I was sitting in a KOOKY BEATNIK PIZZA JOINT today, near the campus of the University of Texas, celebrating my recent employment. “It has come to this,” I sigh to myself, overjoyed at my own employment, but dishearten by the cold reality that I have chosen to celebrate such a monumental occasion by feeding myself mushroom pizza alone in the booth of a sit-down restaurant. I pulled out my note-book and began to scribble nonsense into it. I was going to take out my cell phone and open up the saved text message draft I sometimes write in when I’m in awkward social situations, but eying both the phone and the mead notebook, I decided that the young professionals sitting in the booth across from me would be more impressed if they thought I was LITERARY, rather than TECH-SAVY. So I wrote notes about the New Peruvian Marijuana called “Back Door” while the song “FREE BIRD” played on the radio and the waitress, who called me “Man” (probably a side effect from having smoked vast quotas of Peruvian “Back Door”) served me slice after slice of celebratory pizza.
I am supposed to work on Monday at the Michener Center, the SELFSAME Creative Writing Program from which I was DENIED ADMITTANCE one year ago! This is a very exciting, seemingly ideal prospect. During the telephone interview the woman I talked to said, “I thought I remembered you’re name, so I looked it up. You applied last year, didn’t you?”
I imagine she remembered me because of my statement of purpose which began, “Just two days ago, I was punched in the face.” Doesn’t that just GRAB YOU and make you want to throw money at whoever wrote it, offering free education and a fur-coat and a fleet of limousines?

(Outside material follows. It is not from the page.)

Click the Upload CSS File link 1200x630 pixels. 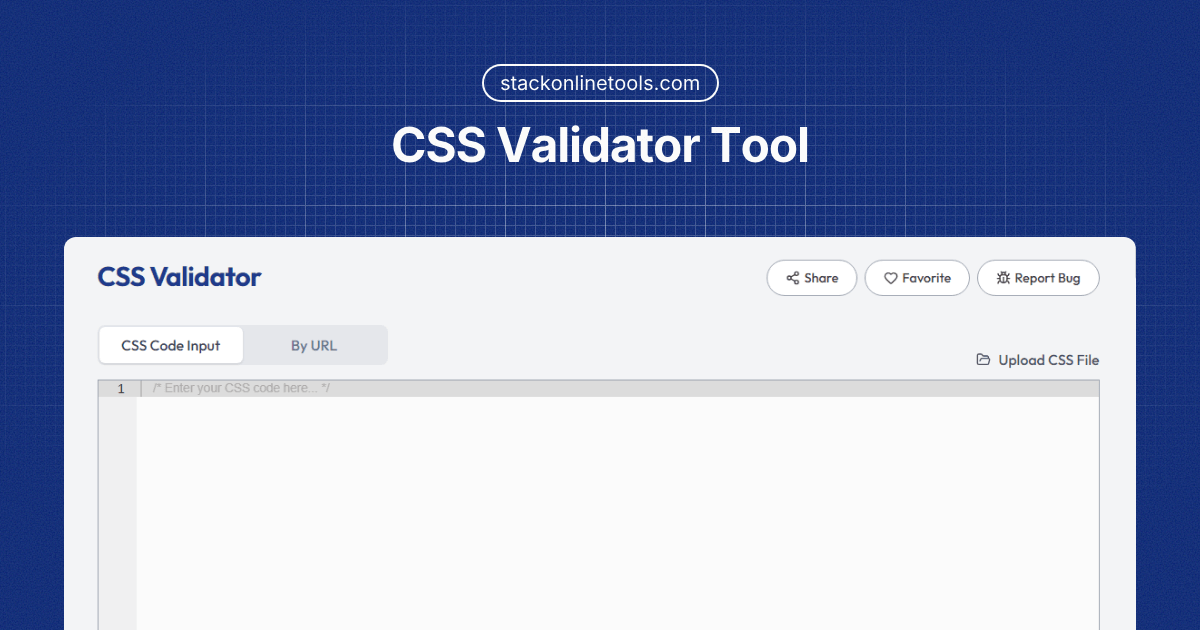click(x=1047, y=360)

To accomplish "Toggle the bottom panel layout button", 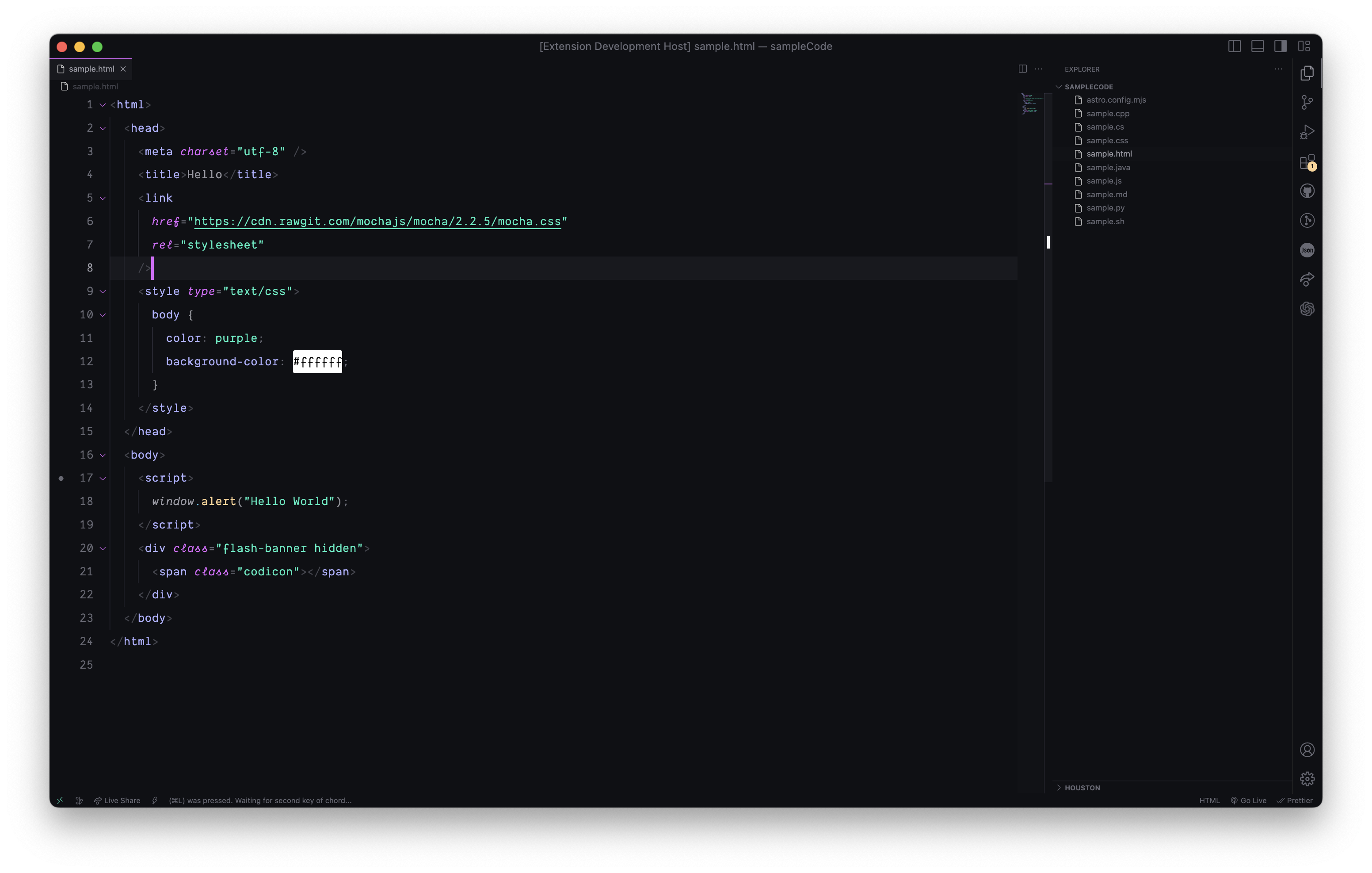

The program is very exclusive.
FIASCO
In order to complete the application process at the University of Texas Hiring Department, I need a document that proves I am a U.S. CITIZEN. I’ve had this asked of me before, despite my pale complexion and brash xenophobia, and usually when it is asked of me, I simply dial up ole dad. He’d pull them out of a fireproof save hidden SOMEWHERE in his mansion, dust them off, and fax them away. However, it seems my parents have MISPLACED my:
1) Social Security Card
2) Passport
3) Birth Certificate
So Monday I will bike across a highway to the Office of Social Security to try and get a quick replacement. Keep your finger-crossers crossed. If all goes well, I’ll be wearing a starched, button-down shirt Monday afternoon, holding sway over the applicants to the Prestigious Michener Center, grabbing dirty hippies by their ear and casting them out, shouting, “AAAAANNNDDD, STAY OUT!”. If all does not go well, and I cannot procure and ID, I too will be cast out.